→ Your goal
Would you filter these records and copy every line that has the word "menu"?

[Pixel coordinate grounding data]

━━━━

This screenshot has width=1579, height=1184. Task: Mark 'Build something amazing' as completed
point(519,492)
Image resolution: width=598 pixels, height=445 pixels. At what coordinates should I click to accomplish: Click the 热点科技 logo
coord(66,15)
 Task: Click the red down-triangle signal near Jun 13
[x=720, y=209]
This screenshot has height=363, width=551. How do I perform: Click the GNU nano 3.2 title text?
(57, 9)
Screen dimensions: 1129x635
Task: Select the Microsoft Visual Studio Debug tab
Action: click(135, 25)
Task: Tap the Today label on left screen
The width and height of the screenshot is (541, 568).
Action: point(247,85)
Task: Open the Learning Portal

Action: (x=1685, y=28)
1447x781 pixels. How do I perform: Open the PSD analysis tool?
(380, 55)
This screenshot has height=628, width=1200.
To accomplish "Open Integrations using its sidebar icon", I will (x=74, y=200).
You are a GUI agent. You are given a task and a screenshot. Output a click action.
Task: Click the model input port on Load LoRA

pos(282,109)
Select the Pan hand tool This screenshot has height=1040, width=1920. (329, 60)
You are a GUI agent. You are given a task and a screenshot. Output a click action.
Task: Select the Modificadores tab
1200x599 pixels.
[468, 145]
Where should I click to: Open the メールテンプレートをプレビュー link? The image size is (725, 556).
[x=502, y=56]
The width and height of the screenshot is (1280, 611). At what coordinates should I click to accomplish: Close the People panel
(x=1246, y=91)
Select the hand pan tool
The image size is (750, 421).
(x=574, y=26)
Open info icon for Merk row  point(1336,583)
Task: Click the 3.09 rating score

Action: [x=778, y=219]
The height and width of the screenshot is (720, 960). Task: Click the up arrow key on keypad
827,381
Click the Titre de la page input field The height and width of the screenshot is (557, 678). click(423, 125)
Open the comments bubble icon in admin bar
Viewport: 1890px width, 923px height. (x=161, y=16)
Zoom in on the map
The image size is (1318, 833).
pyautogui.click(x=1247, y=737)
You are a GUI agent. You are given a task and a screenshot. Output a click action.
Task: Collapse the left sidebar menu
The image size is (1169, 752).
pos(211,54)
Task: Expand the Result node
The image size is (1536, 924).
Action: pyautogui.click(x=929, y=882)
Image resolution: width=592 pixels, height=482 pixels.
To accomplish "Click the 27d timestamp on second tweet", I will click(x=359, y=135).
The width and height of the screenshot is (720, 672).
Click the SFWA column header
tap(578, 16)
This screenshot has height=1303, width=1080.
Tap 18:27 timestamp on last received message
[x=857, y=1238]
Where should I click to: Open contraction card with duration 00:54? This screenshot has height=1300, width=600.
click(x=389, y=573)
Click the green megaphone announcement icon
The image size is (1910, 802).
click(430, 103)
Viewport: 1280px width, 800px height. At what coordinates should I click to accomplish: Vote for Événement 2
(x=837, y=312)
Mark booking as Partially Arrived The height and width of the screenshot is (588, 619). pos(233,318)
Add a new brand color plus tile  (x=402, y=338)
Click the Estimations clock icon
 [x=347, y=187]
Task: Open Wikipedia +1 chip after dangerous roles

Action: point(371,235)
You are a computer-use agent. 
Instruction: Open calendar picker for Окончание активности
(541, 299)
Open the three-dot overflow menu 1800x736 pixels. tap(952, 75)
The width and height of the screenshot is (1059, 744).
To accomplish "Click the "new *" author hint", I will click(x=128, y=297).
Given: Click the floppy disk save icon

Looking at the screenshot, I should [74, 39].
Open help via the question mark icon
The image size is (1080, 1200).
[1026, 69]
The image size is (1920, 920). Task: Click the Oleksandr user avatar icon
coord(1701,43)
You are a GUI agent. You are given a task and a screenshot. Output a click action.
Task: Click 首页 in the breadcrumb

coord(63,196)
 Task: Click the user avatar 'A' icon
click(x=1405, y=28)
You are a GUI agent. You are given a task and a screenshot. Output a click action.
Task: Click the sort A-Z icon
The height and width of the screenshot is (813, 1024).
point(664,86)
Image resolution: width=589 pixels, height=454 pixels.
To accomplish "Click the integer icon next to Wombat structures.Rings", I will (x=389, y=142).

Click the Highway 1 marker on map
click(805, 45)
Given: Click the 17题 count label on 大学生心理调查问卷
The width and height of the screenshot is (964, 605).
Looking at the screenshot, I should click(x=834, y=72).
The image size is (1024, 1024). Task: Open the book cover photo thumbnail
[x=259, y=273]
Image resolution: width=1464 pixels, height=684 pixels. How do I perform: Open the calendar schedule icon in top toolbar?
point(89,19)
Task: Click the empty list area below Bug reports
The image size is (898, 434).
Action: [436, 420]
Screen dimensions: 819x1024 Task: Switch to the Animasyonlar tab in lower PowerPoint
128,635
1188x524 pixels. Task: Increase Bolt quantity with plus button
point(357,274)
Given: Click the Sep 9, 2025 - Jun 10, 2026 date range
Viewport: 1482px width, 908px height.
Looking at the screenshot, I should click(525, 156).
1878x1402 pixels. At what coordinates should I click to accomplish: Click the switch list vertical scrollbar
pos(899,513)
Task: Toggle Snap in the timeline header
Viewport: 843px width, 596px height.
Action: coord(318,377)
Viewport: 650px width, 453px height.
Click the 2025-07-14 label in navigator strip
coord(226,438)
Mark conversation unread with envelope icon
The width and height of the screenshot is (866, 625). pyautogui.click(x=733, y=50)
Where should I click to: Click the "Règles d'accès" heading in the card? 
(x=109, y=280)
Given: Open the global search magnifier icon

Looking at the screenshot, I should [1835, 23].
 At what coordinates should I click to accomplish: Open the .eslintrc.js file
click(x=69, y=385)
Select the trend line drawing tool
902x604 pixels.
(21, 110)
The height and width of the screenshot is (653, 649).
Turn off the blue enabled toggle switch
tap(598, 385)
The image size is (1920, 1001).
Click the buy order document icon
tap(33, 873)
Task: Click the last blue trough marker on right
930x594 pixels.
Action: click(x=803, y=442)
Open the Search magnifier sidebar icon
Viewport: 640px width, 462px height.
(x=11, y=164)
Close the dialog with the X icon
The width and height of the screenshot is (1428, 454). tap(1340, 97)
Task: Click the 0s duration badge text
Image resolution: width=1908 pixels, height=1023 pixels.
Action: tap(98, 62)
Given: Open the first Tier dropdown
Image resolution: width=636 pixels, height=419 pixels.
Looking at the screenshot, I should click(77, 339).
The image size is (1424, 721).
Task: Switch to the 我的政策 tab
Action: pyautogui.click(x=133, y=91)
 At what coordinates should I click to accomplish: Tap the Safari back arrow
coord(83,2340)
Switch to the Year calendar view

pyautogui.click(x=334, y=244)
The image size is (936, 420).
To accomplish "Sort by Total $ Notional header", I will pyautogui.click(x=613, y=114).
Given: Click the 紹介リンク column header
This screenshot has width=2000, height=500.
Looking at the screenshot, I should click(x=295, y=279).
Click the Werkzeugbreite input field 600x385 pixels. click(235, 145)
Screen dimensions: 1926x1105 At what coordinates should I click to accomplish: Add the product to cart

━━━━

→ Task output
Task: Collapse the left sidebar menu
Open the three-dot overflow menu 1800x736 pixels. tap(952, 75)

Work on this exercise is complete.